Task brief: Copy out the data below, all of it, exactly.

═══ Input

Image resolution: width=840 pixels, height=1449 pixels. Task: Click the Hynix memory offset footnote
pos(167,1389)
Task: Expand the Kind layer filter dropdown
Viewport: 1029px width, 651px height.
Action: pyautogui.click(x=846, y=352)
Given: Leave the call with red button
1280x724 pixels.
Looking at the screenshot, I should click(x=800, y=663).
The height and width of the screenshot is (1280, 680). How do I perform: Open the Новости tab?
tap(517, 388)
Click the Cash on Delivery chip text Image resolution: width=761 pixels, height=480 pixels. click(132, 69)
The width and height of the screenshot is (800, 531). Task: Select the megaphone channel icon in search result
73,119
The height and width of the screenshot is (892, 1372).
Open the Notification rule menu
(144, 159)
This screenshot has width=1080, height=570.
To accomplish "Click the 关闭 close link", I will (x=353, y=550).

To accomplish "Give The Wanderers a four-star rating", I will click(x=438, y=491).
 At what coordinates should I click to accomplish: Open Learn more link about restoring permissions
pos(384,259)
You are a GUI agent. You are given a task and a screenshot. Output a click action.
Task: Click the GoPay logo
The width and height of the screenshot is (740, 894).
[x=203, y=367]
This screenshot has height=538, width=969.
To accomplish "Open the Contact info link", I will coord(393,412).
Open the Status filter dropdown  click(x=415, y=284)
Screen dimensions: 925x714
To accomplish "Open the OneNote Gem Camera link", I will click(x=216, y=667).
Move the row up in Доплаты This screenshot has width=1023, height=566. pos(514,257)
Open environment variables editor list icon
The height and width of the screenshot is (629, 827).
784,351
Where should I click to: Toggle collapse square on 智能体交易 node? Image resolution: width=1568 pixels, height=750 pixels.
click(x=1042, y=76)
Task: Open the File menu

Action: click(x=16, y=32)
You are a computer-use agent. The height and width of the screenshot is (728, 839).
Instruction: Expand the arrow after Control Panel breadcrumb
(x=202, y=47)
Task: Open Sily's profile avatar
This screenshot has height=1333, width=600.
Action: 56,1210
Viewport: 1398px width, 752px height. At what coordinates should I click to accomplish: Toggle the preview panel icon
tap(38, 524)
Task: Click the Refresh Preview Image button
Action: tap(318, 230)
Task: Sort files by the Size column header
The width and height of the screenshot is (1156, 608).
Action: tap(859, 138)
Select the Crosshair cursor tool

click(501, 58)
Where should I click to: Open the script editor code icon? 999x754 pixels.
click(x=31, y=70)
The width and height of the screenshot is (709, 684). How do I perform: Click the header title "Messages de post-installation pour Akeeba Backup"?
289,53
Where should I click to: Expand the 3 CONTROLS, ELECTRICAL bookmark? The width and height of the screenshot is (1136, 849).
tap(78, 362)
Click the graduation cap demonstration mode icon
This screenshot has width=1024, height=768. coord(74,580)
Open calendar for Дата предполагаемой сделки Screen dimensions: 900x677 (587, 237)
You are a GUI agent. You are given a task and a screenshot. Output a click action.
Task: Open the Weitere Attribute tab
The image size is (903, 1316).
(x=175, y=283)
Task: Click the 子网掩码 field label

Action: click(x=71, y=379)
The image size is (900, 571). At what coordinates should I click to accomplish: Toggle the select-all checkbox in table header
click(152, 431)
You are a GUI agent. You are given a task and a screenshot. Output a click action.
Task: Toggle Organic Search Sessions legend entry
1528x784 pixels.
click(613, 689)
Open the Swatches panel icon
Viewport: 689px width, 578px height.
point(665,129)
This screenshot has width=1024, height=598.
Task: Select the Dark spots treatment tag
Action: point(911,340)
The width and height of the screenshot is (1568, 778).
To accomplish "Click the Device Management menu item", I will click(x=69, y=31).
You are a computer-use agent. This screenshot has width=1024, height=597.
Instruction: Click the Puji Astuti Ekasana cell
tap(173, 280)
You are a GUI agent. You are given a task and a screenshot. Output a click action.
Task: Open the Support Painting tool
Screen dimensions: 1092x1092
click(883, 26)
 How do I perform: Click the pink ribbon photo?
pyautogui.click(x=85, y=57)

══════

Task answer:
Image resolution: width=840 pixels, height=1449 pixels. Task: Click the Hynix memory offset footnote
pos(167,1389)
Task: Expand the Kind layer filter dropdown
Viewport: 1029px width, 651px height.
Action: pyautogui.click(x=846, y=352)
Given: Leave the call with red button
1280x724 pixels.
Looking at the screenshot, I should click(x=800, y=663).
The height and width of the screenshot is (1280, 680). How do I perform: Open the Новости tab?
tap(517, 388)
Click the Cash on Delivery chip text Image resolution: width=761 pixels, height=480 pixels. click(132, 69)
The width and height of the screenshot is (800, 531). Task: Select the megaphone channel icon in search result
73,119
The height and width of the screenshot is (892, 1372).
Open the Notification rule menu
(144, 159)
This screenshot has width=1080, height=570.
To accomplish "Click the 关闭 close link", I will (x=353, y=550).

To accomplish "Give The Wanderers a four-star rating", I will click(x=438, y=491).
 At what coordinates should I click to accomplish: Open Learn more link about restoring permissions
pos(384,259)
You are a GUI agent. You are given a task and a screenshot. Output a click action.
Task: Click the GoPay logo
The width and height of the screenshot is (740, 894).
[x=203, y=367]
This screenshot has height=538, width=969.
To accomplish "Open the Contact info link", I will coord(393,412).
Open the Status filter dropdown  click(x=415, y=284)
Screen dimensions: 925x714
To accomplish "Open the OneNote Gem Camera link", I will click(x=216, y=667).
Move the row up in Доплаты This screenshot has width=1023, height=566. pos(514,257)
Open environment variables editor list icon
The height and width of the screenshot is (629, 827).
784,351
Where should I click to: Toggle collapse square on 智能体交易 node? Image resolution: width=1568 pixels, height=750 pixels.
click(x=1042, y=76)
Task: Open the File menu

Action: click(x=16, y=32)
You are a computer-use agent. The height and width of the screenshot is (728, 839).
Instruction: Expand the arrow after Control Panel breadcrumb
(x=202, y=47)
Task: Open Sily's profile avatar
This screenshot has height=1333, width=600.
Action: 56,1210
Viewport: 1398px width, 752px height. At what coordinates should I click to accomplish: Toggle the preview panel icon
tap(38, 524)
Task: Click the Refresh Preview Image button
Action: tap(318, 230)
Task: Sort files by the Size column header
The width and height of the screenshot is (1156, 608).
Action: tap(859, 138)
Select the Crosshair cursor tool

click(501, 58)
Where should I click to: Open the script editor code icon? 999x754 pixels.
click(x=31, y=70)
The width and height of the screenshot is (709, 684). How do I perform: Click the header title "Messages de post-installation pour Akeeba Backup"?
289,53
Where should I click to: Expand the 3 CONTROLS, ELECTRICAL bookmark? The width and height of the screenshot is (1136, 849).
tap(78, 362)
Click the graduation cap demonstration mode icon
This screenshot has width=1024, height=768. coord(74,580)
Open calendar for Дата предполагаемой сделки Screen dimensions: 900x677 (587, 237)
You are a GUI agent. You are given a task and a screenshot. Output a click action.
Task: Open the Weitere Attribute tab
The image size is (903, 1316).
(x=175, y=283)
Task: Click the 子网掩码 field label

Action: click(x=71, y=379)
The image size is (900, 571). At what coordinates should I click to accomplish: Toggle the select-all checkbox in table header
click(152, 431)
You are a GUI agent. You are given a task and a screenshot. Output a click action.
Task: Toggle Organic Search Sessions legend entry
1528x784 pixels.
click(613, 689)
Open the Swatches panel icon
Viewport: 689px width, 578px height.
point(665,129)
This screenshot has width=1024, height=598.
Task: Select the Dark spots treatment tag
Action: point(911,340)
The width and height of the screenshot is (1568, 778).
To accomplish "Click the Device Management menu item", I will click(x=69, y=31).
You are a computer-use agent. This screenshot has width=1024, height=597.
Instruction: Click the Puji Astuti Ekasana cell
tap(173, 280)
You are a GUI agent. You are given a task and a screenshot. Output a click action.
Task: Open the Support Painting tool
Screen dimensions: 1092x1092
click(883, 26)
 How do I perform: Click the pink ribbon photo?
pyautogui.click(x=85, y=57)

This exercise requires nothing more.